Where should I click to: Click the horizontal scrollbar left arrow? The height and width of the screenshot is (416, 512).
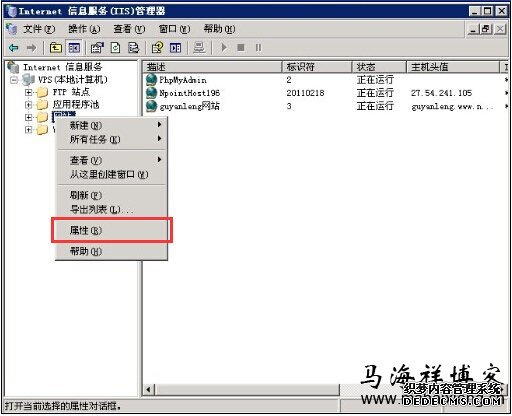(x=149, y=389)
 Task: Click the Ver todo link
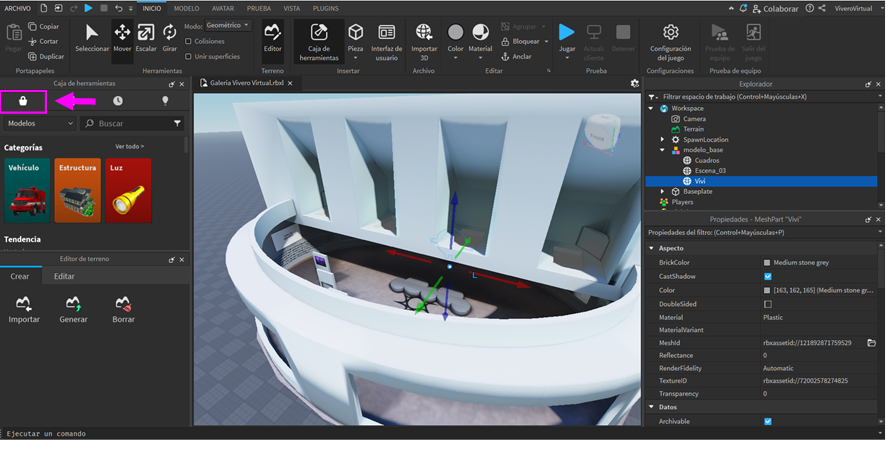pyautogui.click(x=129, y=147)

..........

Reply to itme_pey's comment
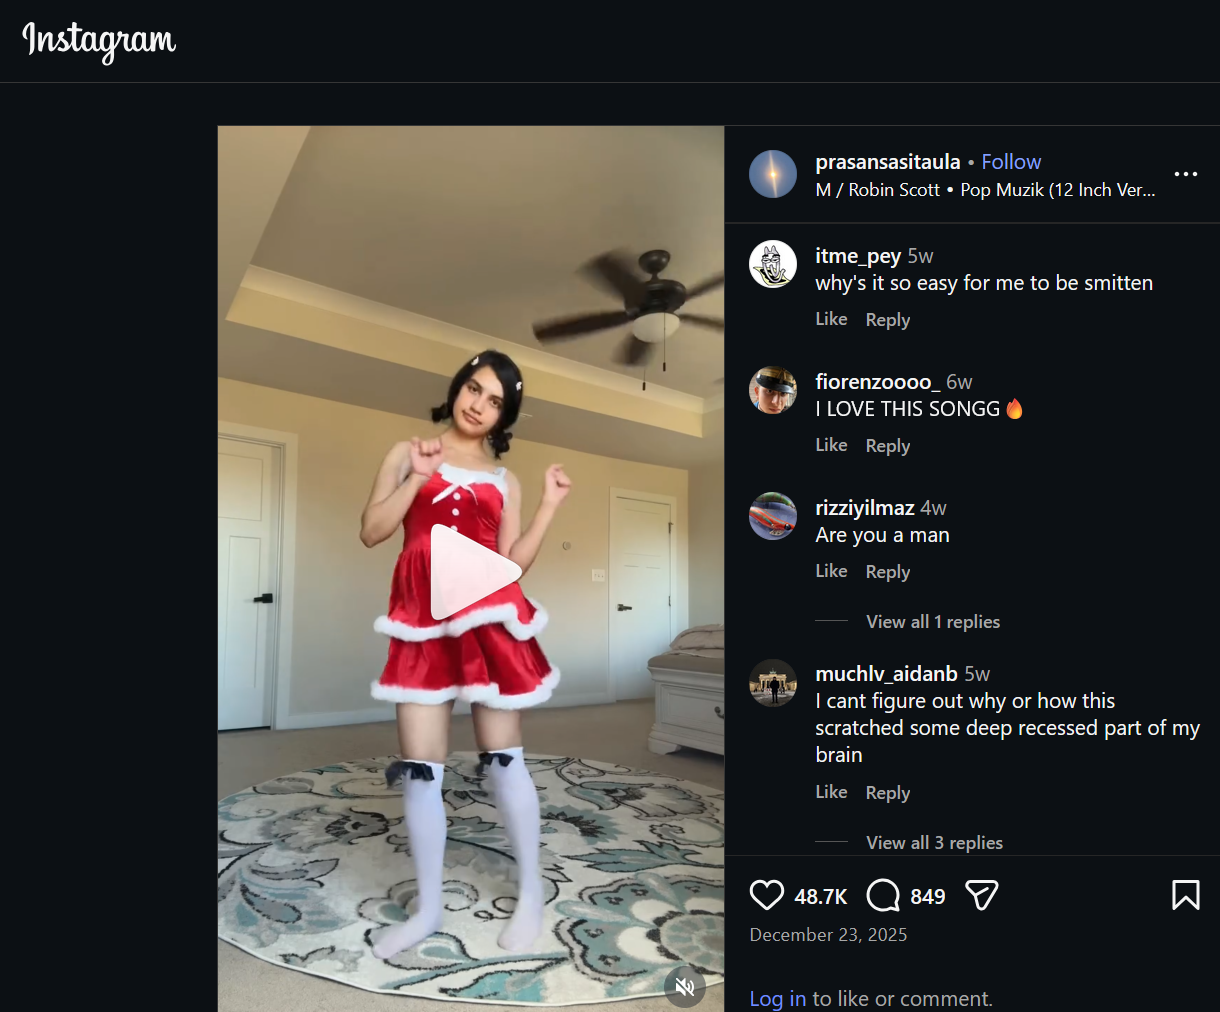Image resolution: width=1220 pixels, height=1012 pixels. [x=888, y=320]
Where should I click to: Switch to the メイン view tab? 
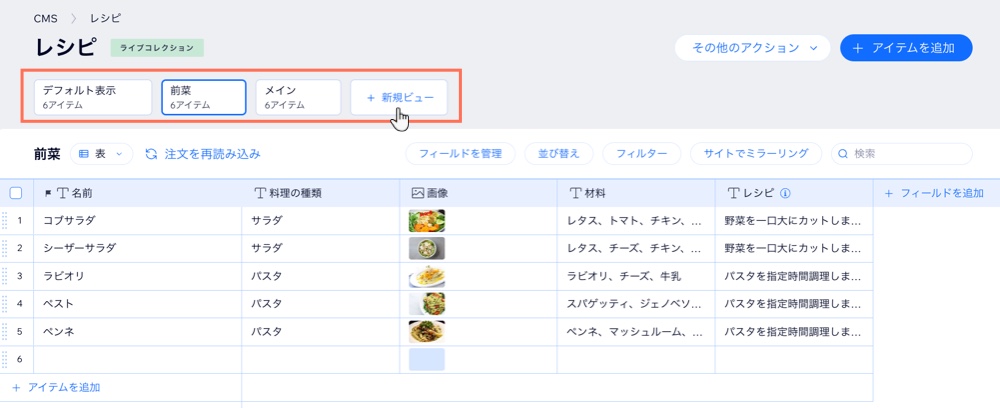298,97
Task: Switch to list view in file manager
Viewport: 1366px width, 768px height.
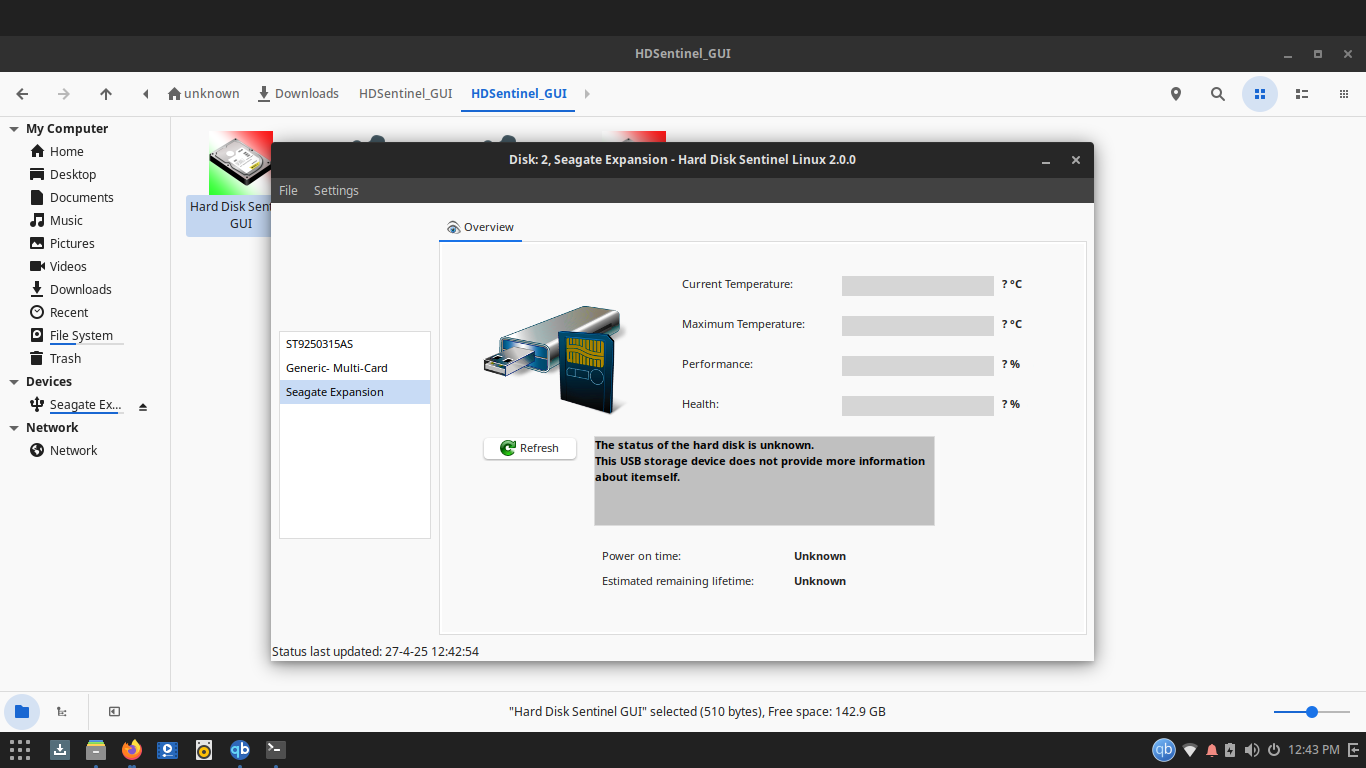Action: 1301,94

..........

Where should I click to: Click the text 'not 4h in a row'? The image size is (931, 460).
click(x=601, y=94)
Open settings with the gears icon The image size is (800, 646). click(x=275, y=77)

..........

> TASK: Within the material above, output exactly the lines from the one with "Where should I click to: Click the text" through the one with "Open settings with", end lines included, and nothing besides.

> SOLUTION TO THIS TASK:
Where should I click to: Click the text 'not 4h in a row'? The image size is (931, 460).
click(x=601, y=94)
Open settings with the gears icon The image size is (800, 646). click(x=275, y=77)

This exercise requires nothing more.